The 2019/20 World Cup returns to Waterloo, WI for round number two at the Trek CX Cup. This year, the UCI implemented new rules on how riders will be seeded in the start grid. Similar to mountain biking, the new rules use the World Cup standings to fill the first three rows (top 24 riders). Previously this was based on UCI ranking to fill the entire grid. After the first 24 riders are in the grid (assuming they’re all there), then riders will be seeded based on the UCI ranking.
For example: Mathieu van der Poel is the number one ranked rider in the world. But, because he has zero World Cup points, he would start 25th, putting him on the fourth row.
This rule did not apply to the first round of the World Cup, since no one had any World Cup points. We decided to take a look at some of the interesting cases where a rider either moved up, or moved back, in the grid based on how they did in Iowa City.
Eli Iserbyt was the winner on Saturday in more ways than one. His victory moves him up to the front row as he’s leading the World Cup. His current UCI ranking is ten, which would have put him on the second row. Now he gets to line up on the first row on Sunday.
Sidebar: we know not all nine riders in front of Iserbyt in the UCI rankings will be at Sunday’s race, but for simple math and effect we are assuming they would.
American Gage Hecht turned in a great performance in Iowa City finishing in 18th place. His UCI ranking is 28th, which would put him on the fourth row. The new rules put him squarely on the third row.

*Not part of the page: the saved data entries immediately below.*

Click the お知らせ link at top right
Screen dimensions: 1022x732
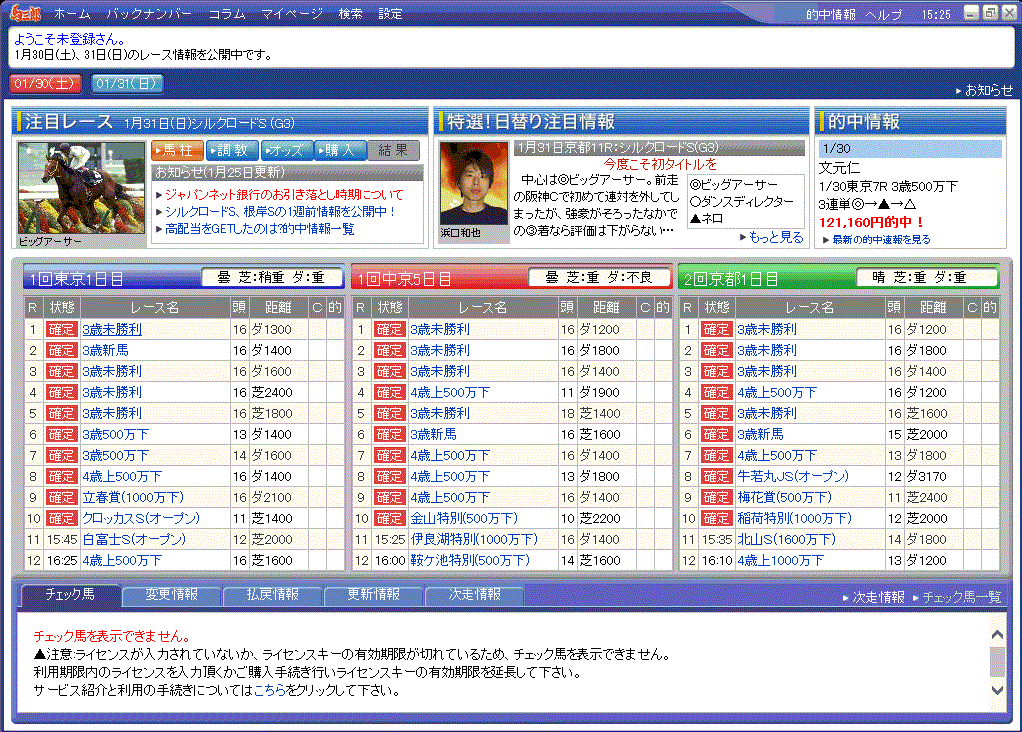984,90
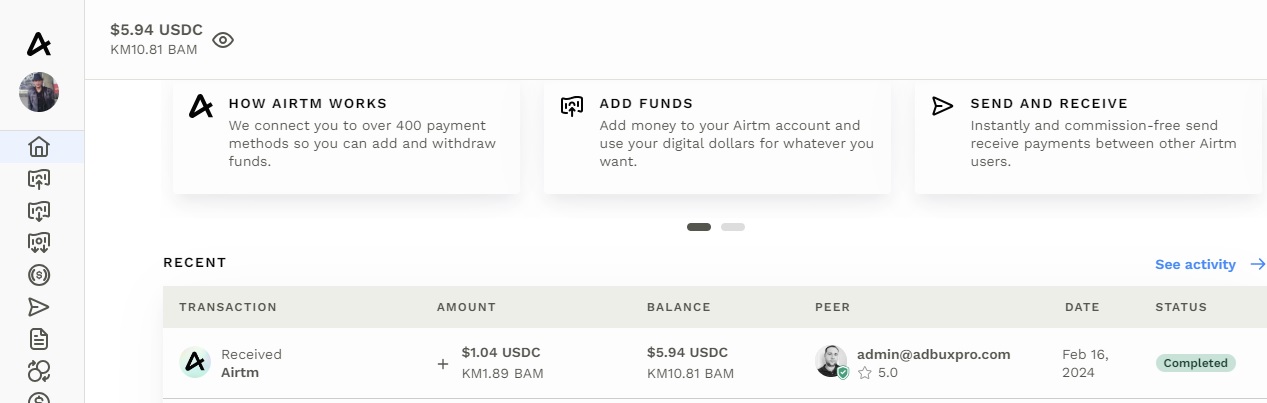1267x403 pixels.
Task: Click the Completed status badge
Action: 1195,363
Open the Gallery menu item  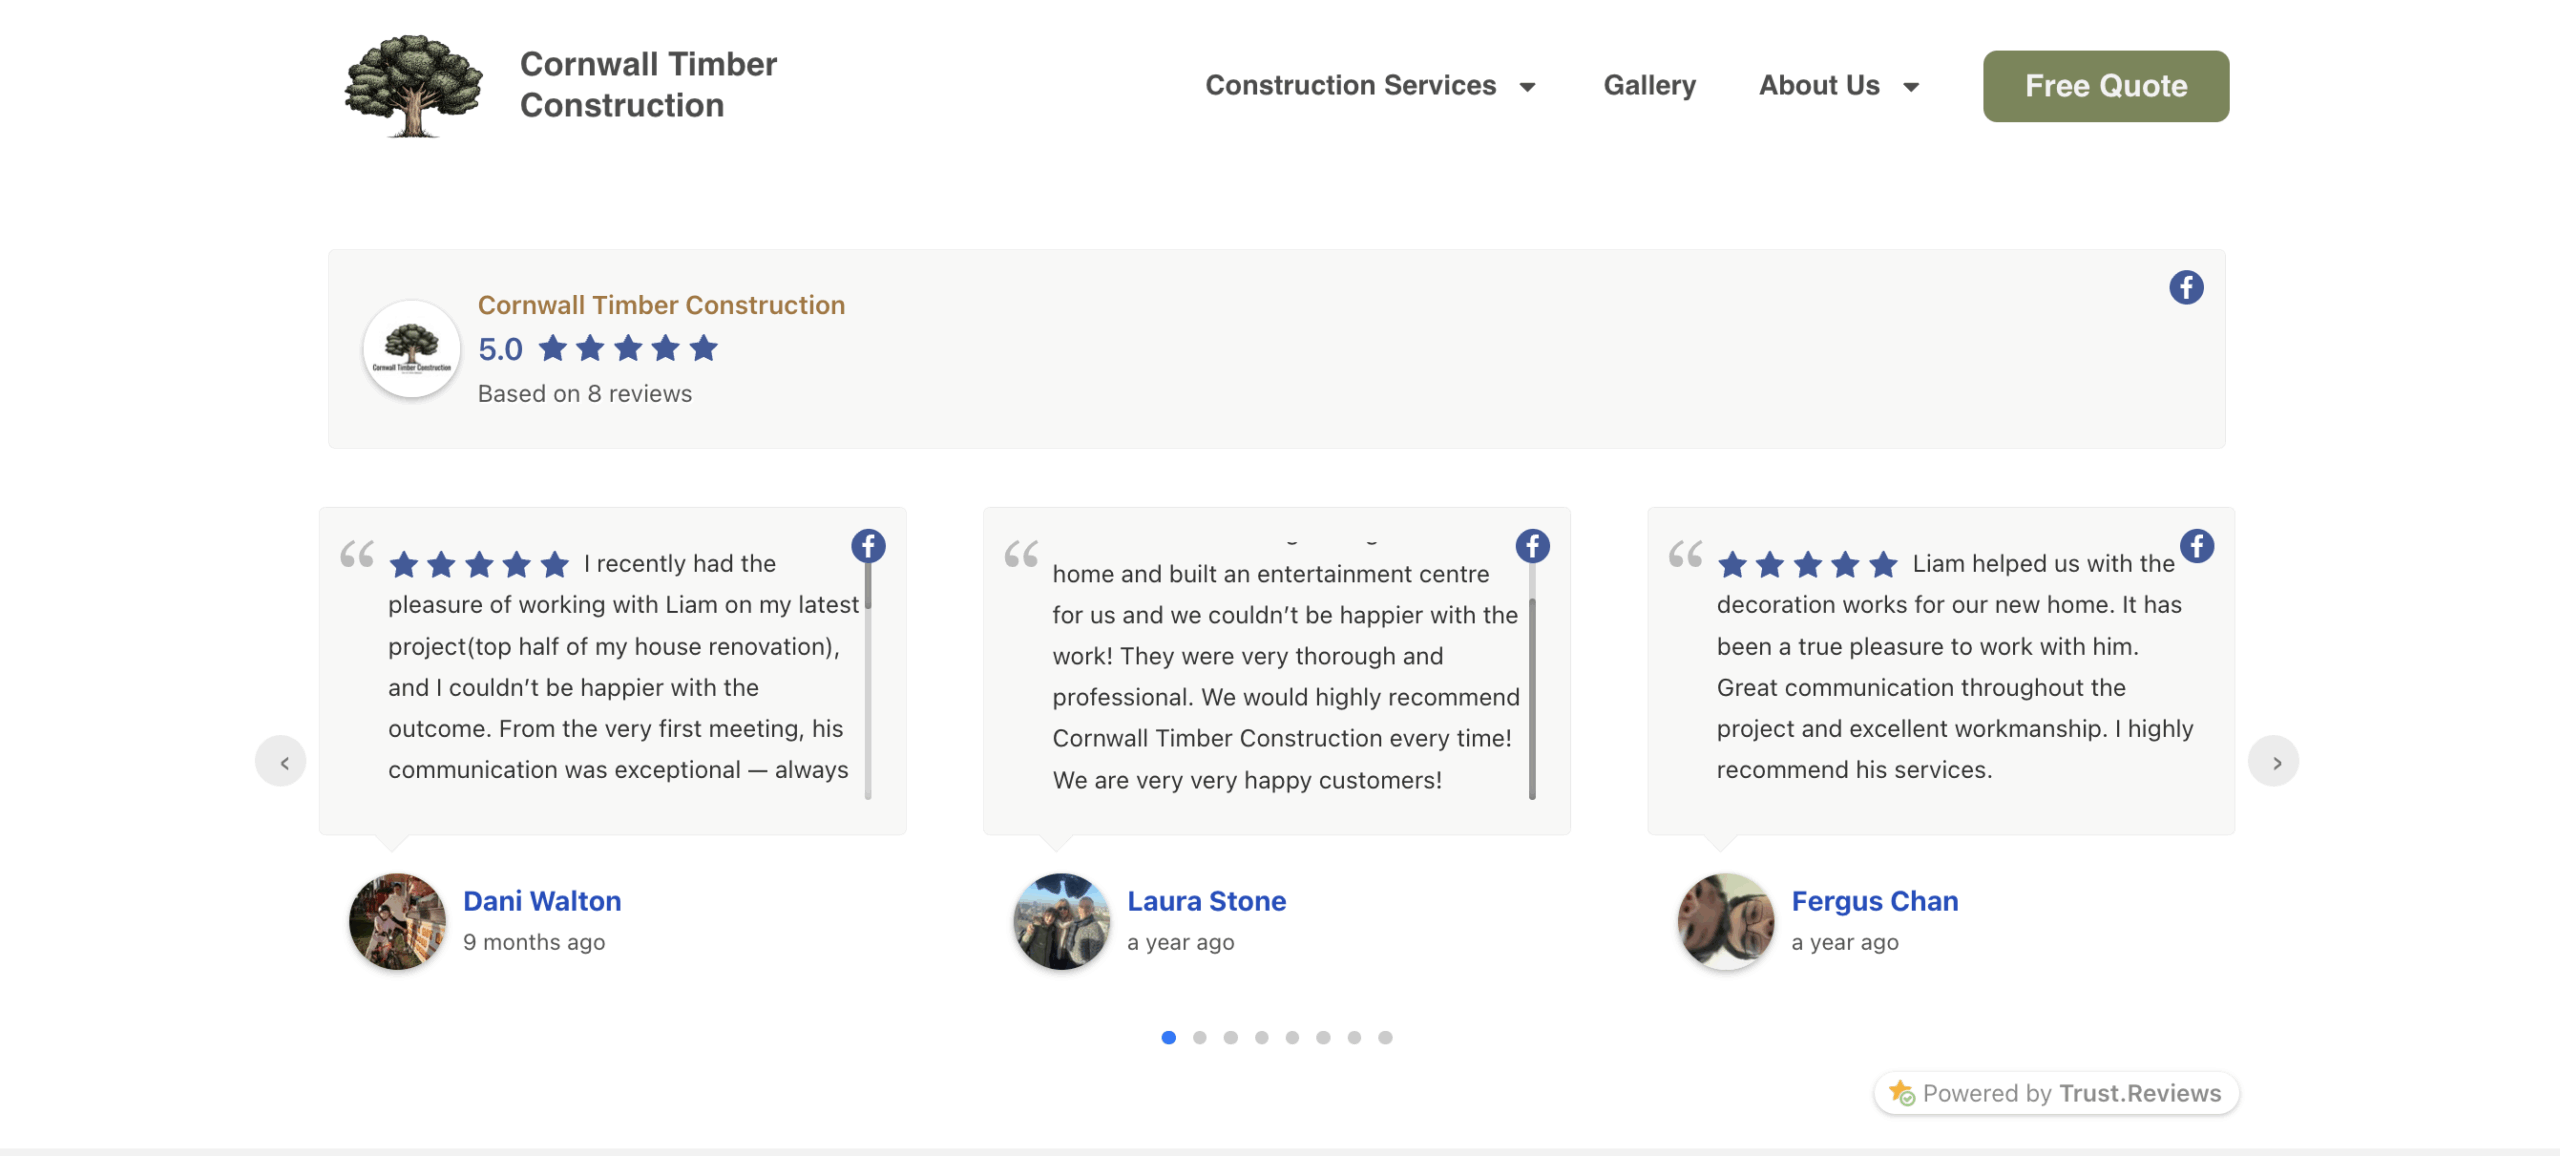click(x=1649, y=86)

These one-row jumps may not seem that impressive (trust us they make a huge difference), so we will bring up Kevin Kuhn. The Swiss rider is ranked 83rd in the world. There’s roughly 50 riders on average at the world cup races (including Waterloo). That would put him on the seventh, and last, row. Instead, Kuhn will be on the third row thanks to his 19th place finish in Iowa City.
While plenty of riders found themselves moving up in the grid, a few riders are moving back as a result of sub-par performances in Iowa City. Spain’s Felipe Orts (12th in the world) will start on the fourth row due to finishing outside the top-24. Like Orts, Joris Nieuwenhuis (18th in the world) also finished outside the top-24 and will start on the fourth row.
Perhaps the most frustrating result of the first round of the World Cup was Corne van Kessel. Currently ranked eighth in the world, van Kessel had a front row start in Iowa City. He was unable to finish the race, giving him zero World Cup points. This will knock him back to the fourth row, leaving a bunch of traffic in front of him. As a regular top-ten rider he is not used to having so many people in front of him.
Like Iserbyt, Maghalie Rochette’s victory in Iowa City movers her up to the number one spot in the grid. She normally has a second row spot (as she did on Saturday), but that hasn’t slowed her down yet. With no one in her way, she’s even more dangerous.
Katerina Nash’s second place on Saturday moves her up two rows in the start grid. She is ranked 19th in the world, meaning she started on the third row this past weekend. In Waterloo, she will start on the front row. Like Nash, Caroline Mani put in a strong performance in Iowa City allowing her to start on the front row in Waterloo. In Iowa City, she started on the fourth row.
Virtually none of the women who raced in Iowa City are moving back in the grid. Unlike the men’s field, there is a severe lack of European’s in the field. Most of the riders in the top-ten of the UCI rankings aren’t even in the US to race the first two rounds of the World Cup. Therefore, there are some extreme examples of riders moving up in the grid – Madigan Munro is ranked 113th and will have a second row start in Waterloo – that are anomalies. Once racing heads back to Europe, many of the riders currently in the top-ten of the UCI rankings will be racing the World Cups and will quickly accrue points.
The men’s field is obviously a little different as eight out of the top-ten riders in the UCI ranking are here battling for points. These men will then carry their points back to Europe and continue to get seeded higher in the grid. The bulk of the North American women now ranked in the top-24 of the World Cup will not travel back to Europe, hence the anomalies.
We really like the idea of having World Cup points matter even more by using them to seed riders in the starting grid. It will be interesting to see what effect this has over the course of a season. Perhaps, it will give riders who traveled to the US an advantage. Or, as we think is the case, after the first few World Cup races in Europe things will level back out and not make a huge difference. Only time will tell.